Reproduce sin cambios el fragmento del documento, empezando en las palabras que contienen "Siempre me cautivó" y terminando después de "abrazar lo esencial.".
━━━━━ Fragmento del documento ━━━━━
Siempre me cautivó aquella portada de
aires clásicos. La silla y la mesa ajadas soportando el gesto
sencillo del músico. Las cacerolas y los azulejos poniendo color a
sus pensamientos. Un Townes absorto, casi filosófico, nos invita a
detener todo lo que estemos haciendo en ese momento y tomarnos un
respiro. Su semblante estoico, estático, que parece filtrarse entre
los surcos de las canciones, lo inunda todo. Aquello parece una
invitación a deshacerse de todo lo accesorio y abrazar lo esencial.
Una verdad ineludible que el tejano era capaz de expresar con apenas
un par de acordes de guitarra.
━━━━━ Información proporcionada ━━━━━
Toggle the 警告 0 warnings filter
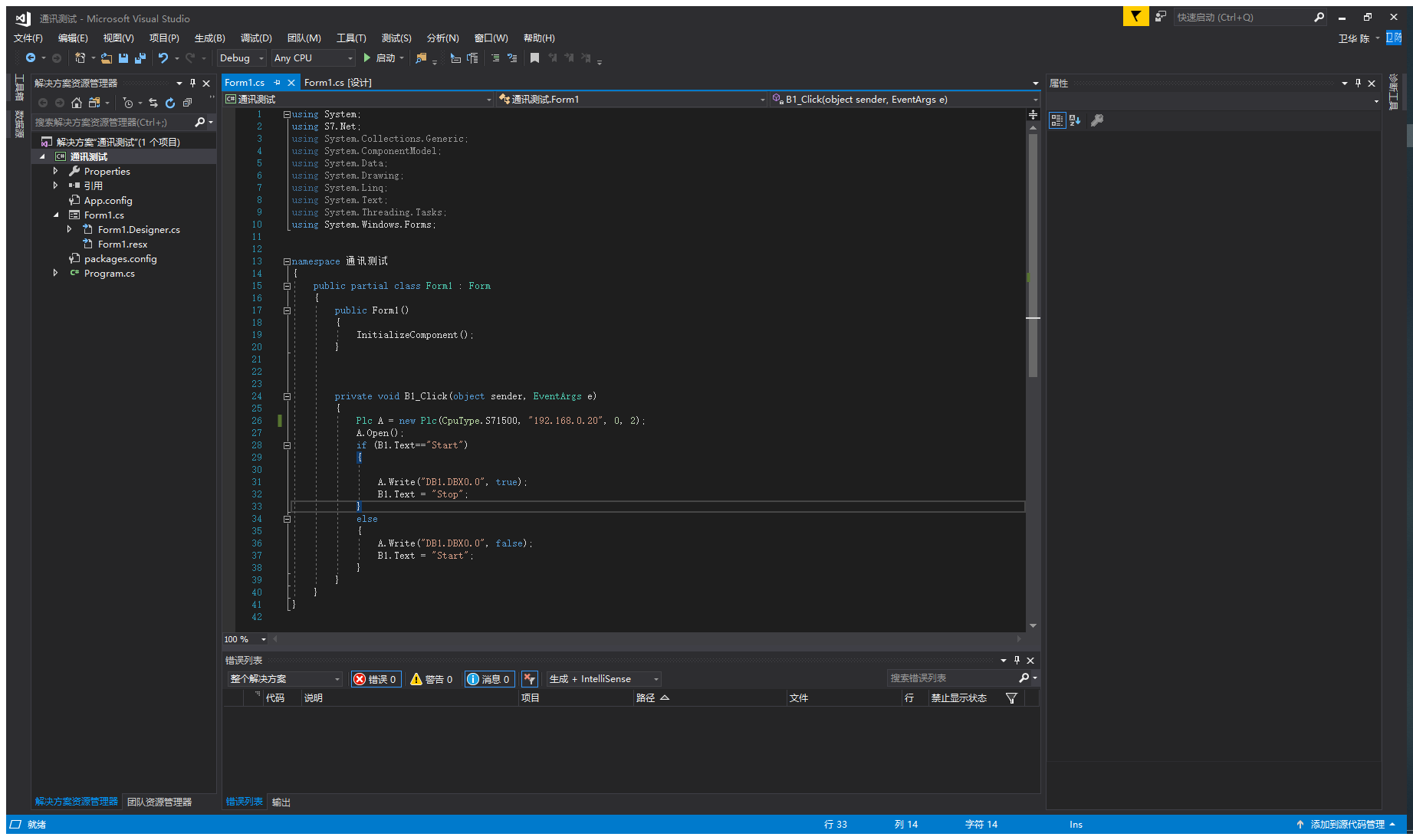The height and width of the screenshot is (840, 1413). click(432, 679)
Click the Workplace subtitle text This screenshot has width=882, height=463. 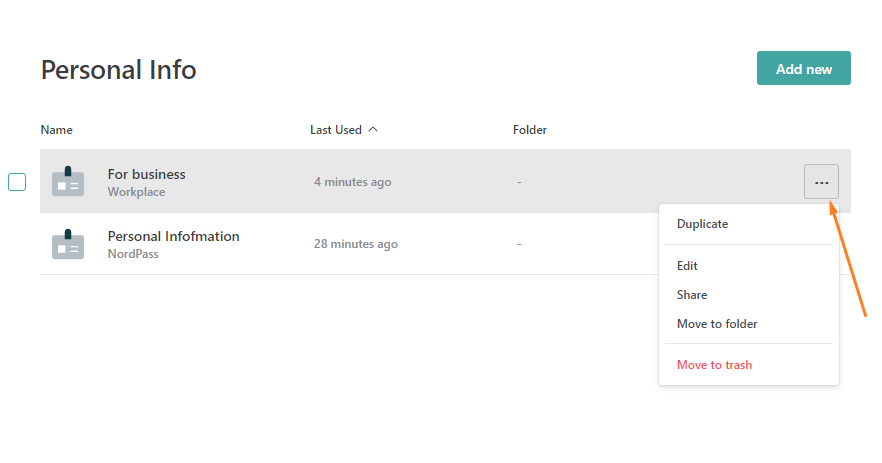click(137, 192)
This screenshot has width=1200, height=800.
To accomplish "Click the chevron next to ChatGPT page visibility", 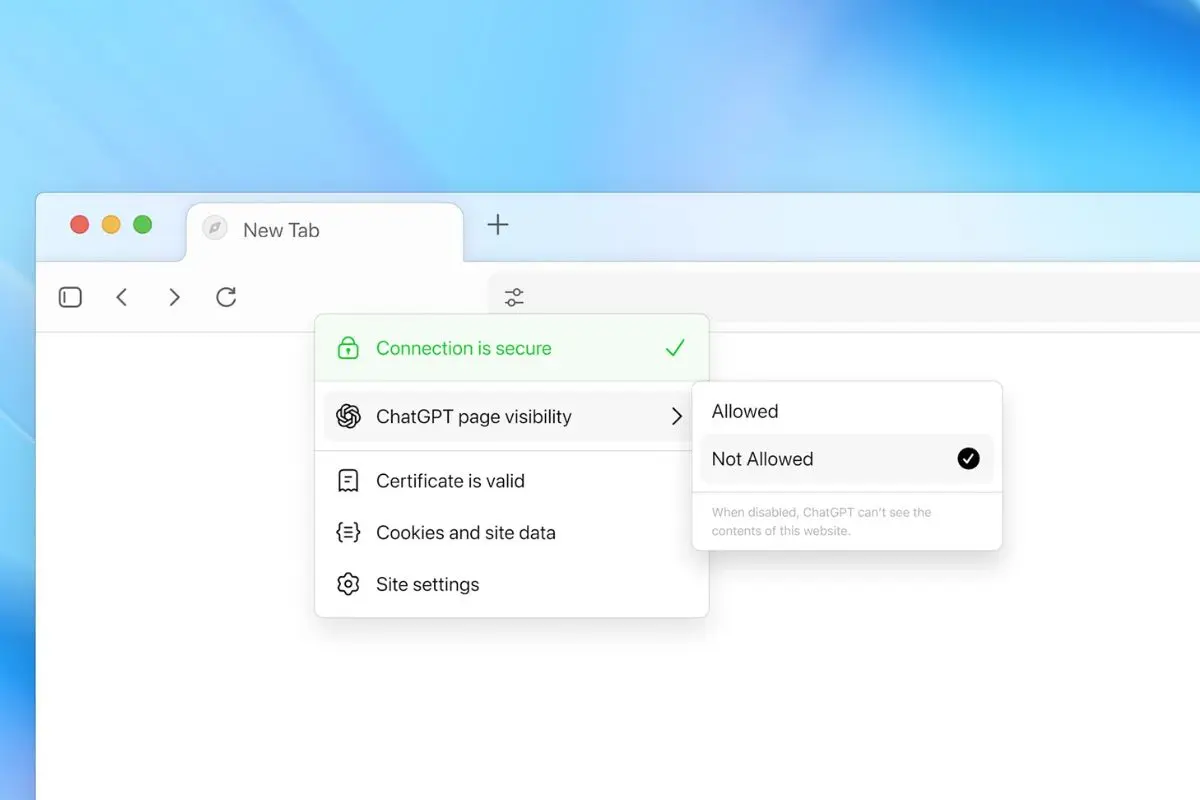I will (676, 416).
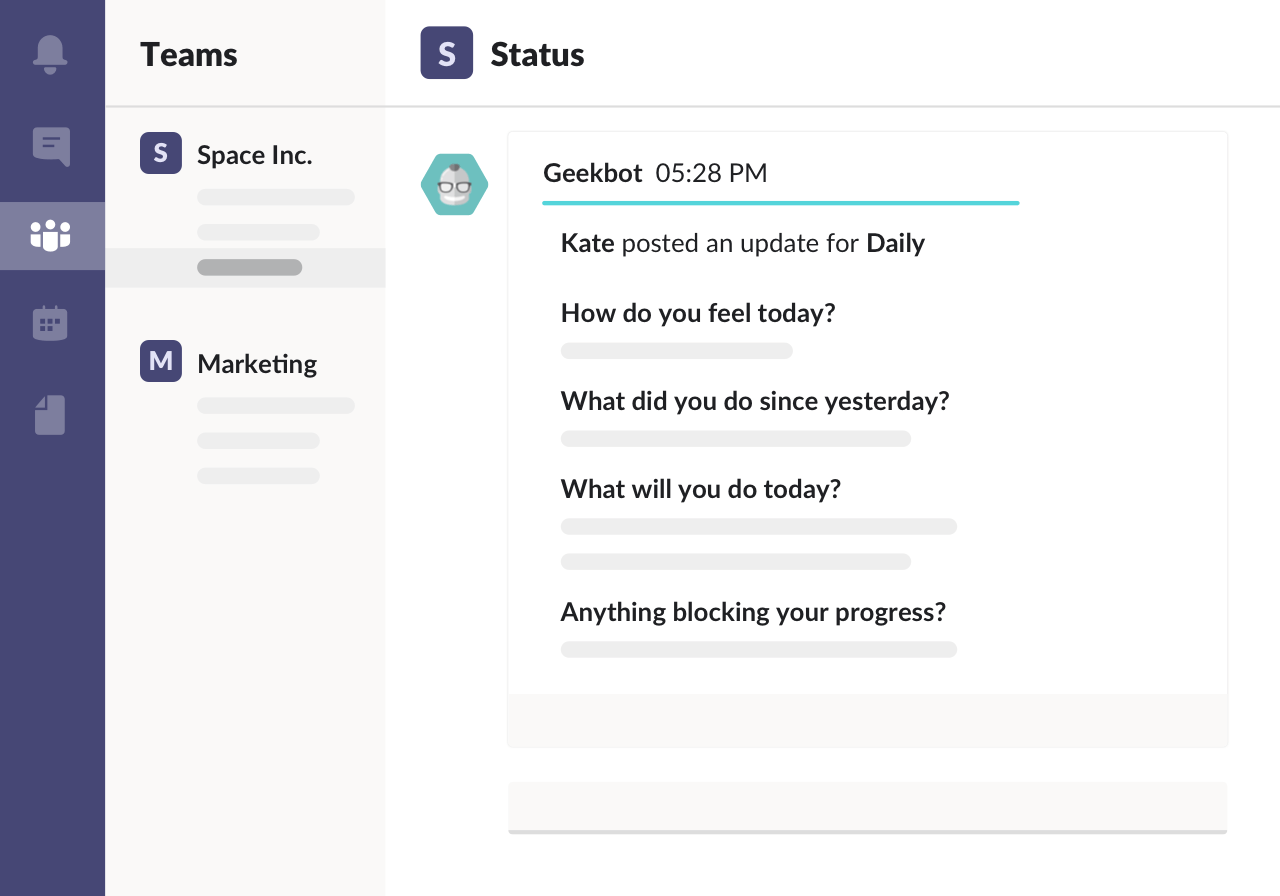This screenshot has width=1280, height=896.
Task: Click the 05:28 PM message timestamp
Action: (711, 173)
━━━━━
» Solución desarrollada
Siempre me cautivó aquella portada de
aires clásicos. La silla y la mesa ajadas soportando el gesto
sencillo del músico. Las cacerolas y los azulejos poniendo color a
sus pensamientos. Un Townes absorto, casi filosófico, nos invita a
detener todo lo que estemos haciendo en ese momento y tomarnos un
respiro. Su semblante estoico, estático, que parece filtrarse entre
los surcos de las canciones, lo inunda todo. Aquello parece una
invitación a deshacerse de todo lo accesorio y abrazar lo esencial.